Task objective:
Please swap "element" for "item" in everything from the line containing "Describe the element" down to the end of the entries, changing nothing else. Leave the pictures out of your answer.
Top of Data supplied
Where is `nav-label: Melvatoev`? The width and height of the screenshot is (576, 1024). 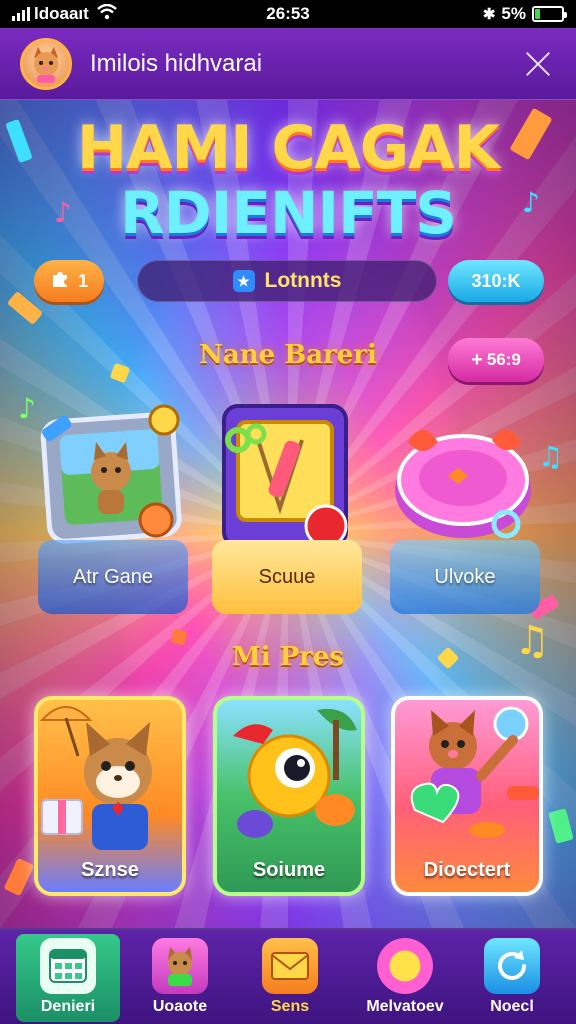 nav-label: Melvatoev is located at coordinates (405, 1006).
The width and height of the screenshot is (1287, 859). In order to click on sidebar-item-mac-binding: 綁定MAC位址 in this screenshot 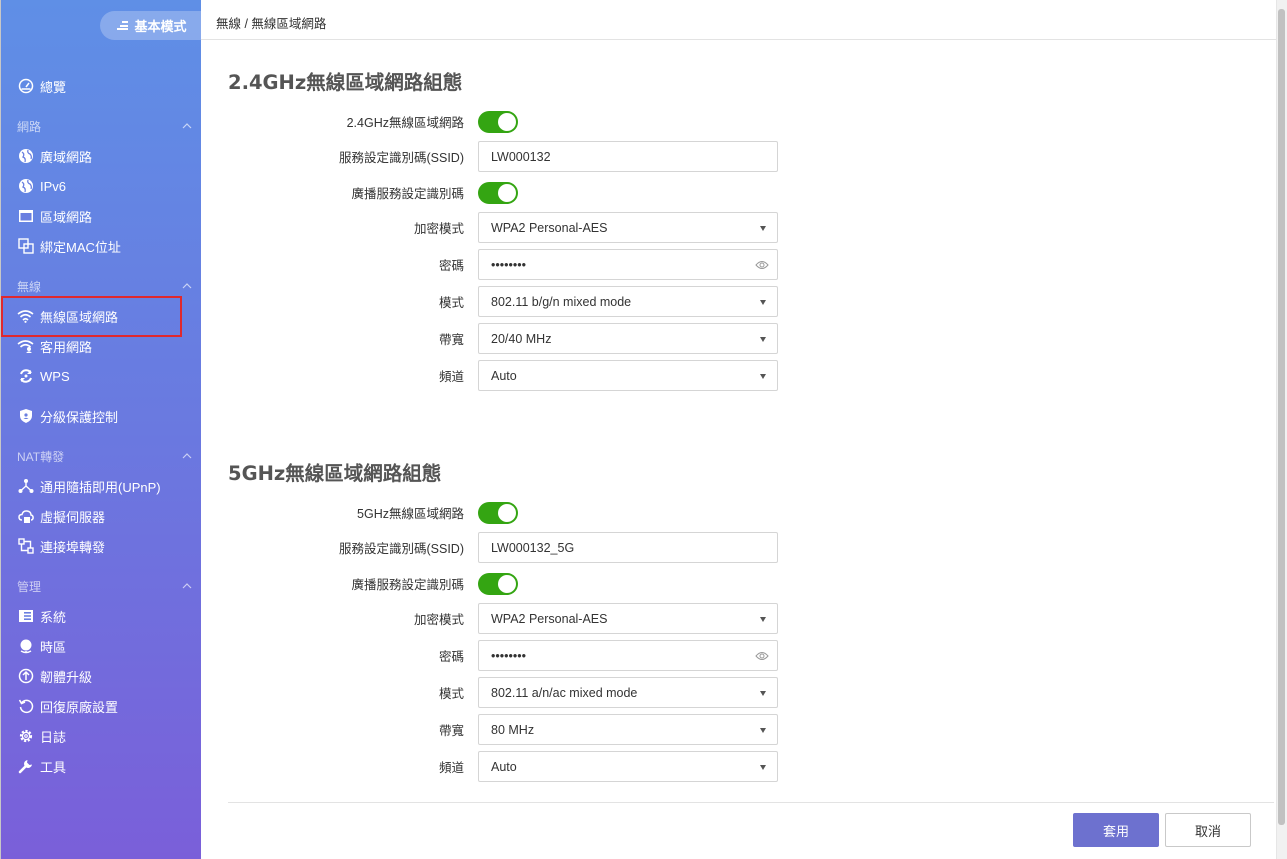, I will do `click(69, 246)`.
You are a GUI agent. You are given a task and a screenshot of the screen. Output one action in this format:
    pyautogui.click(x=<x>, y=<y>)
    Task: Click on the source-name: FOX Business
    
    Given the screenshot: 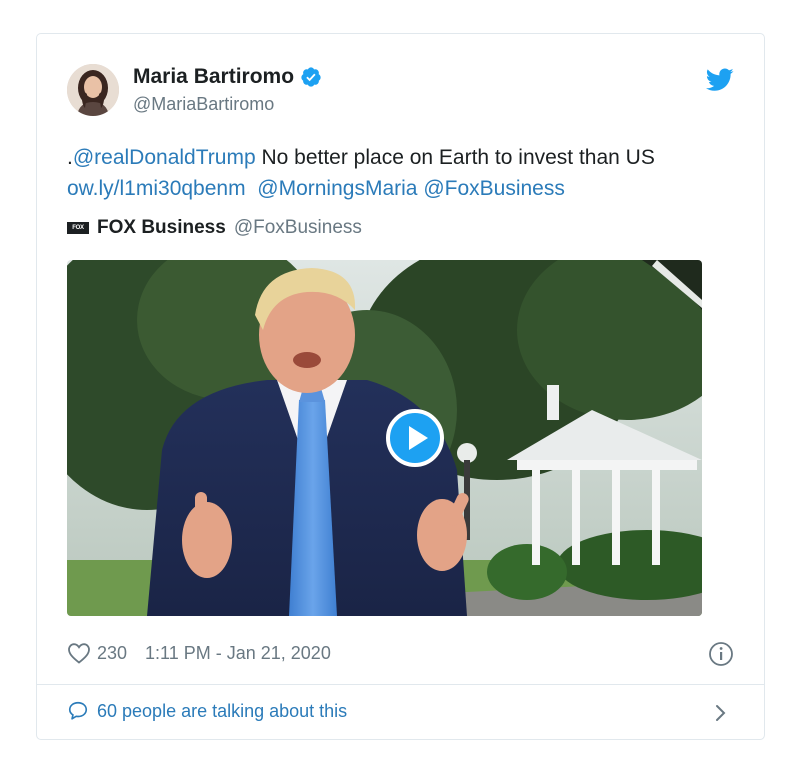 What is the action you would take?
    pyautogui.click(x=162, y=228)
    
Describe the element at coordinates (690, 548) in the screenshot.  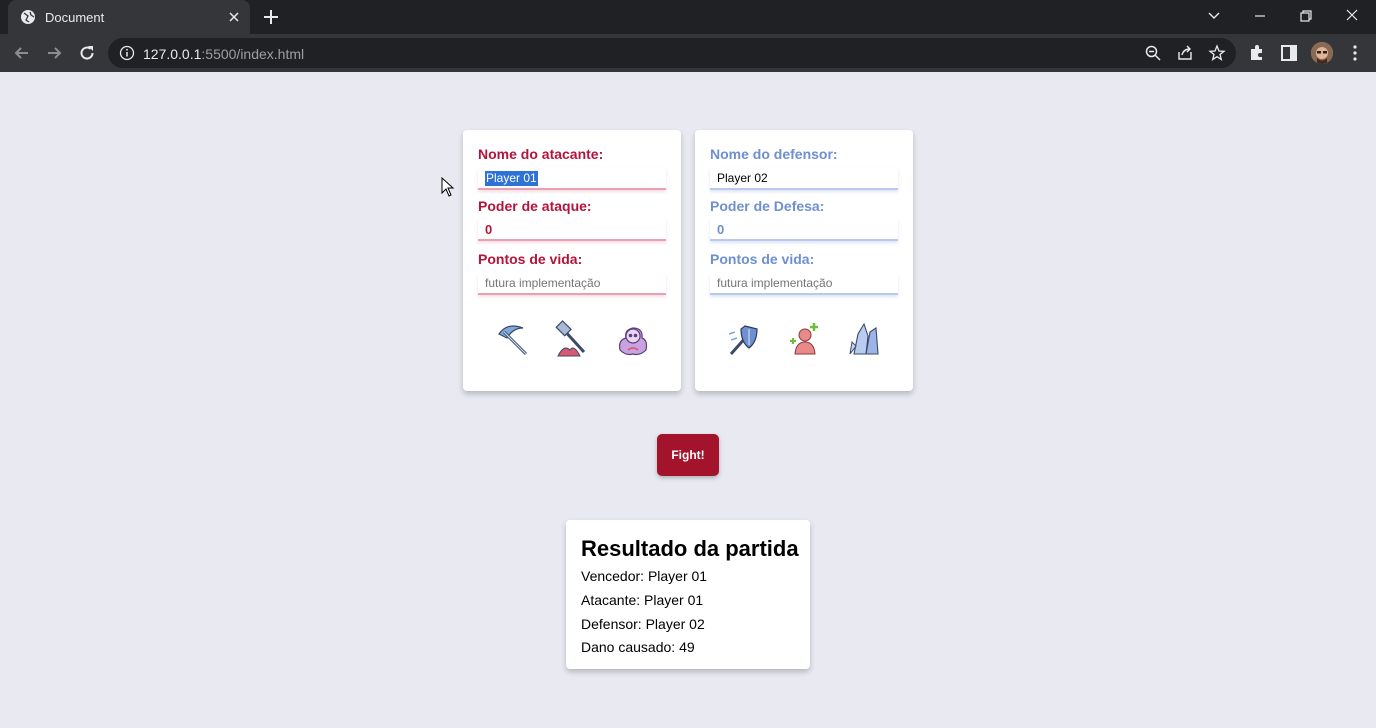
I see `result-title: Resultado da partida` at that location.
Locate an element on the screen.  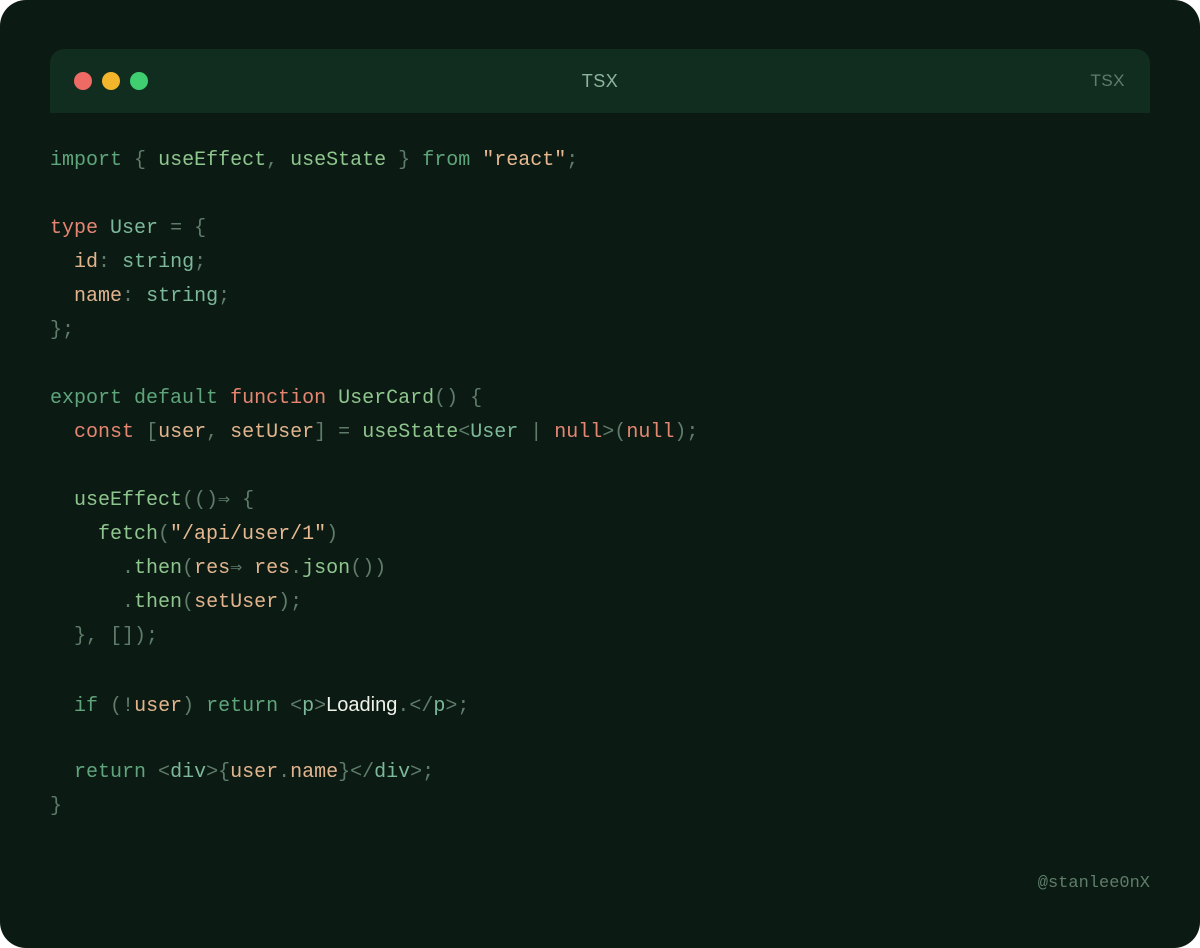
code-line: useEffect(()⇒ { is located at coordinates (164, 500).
Bottom of Data supplied
Solution for this exercise:
Describe the item at coordinates (690, 548) in the screenshot.  
I see `result-title: Resultado da partida` at that location.
Locate an item on the screen.  
code-line: useEffect(()⇒ { is located at coordinates (164, 500).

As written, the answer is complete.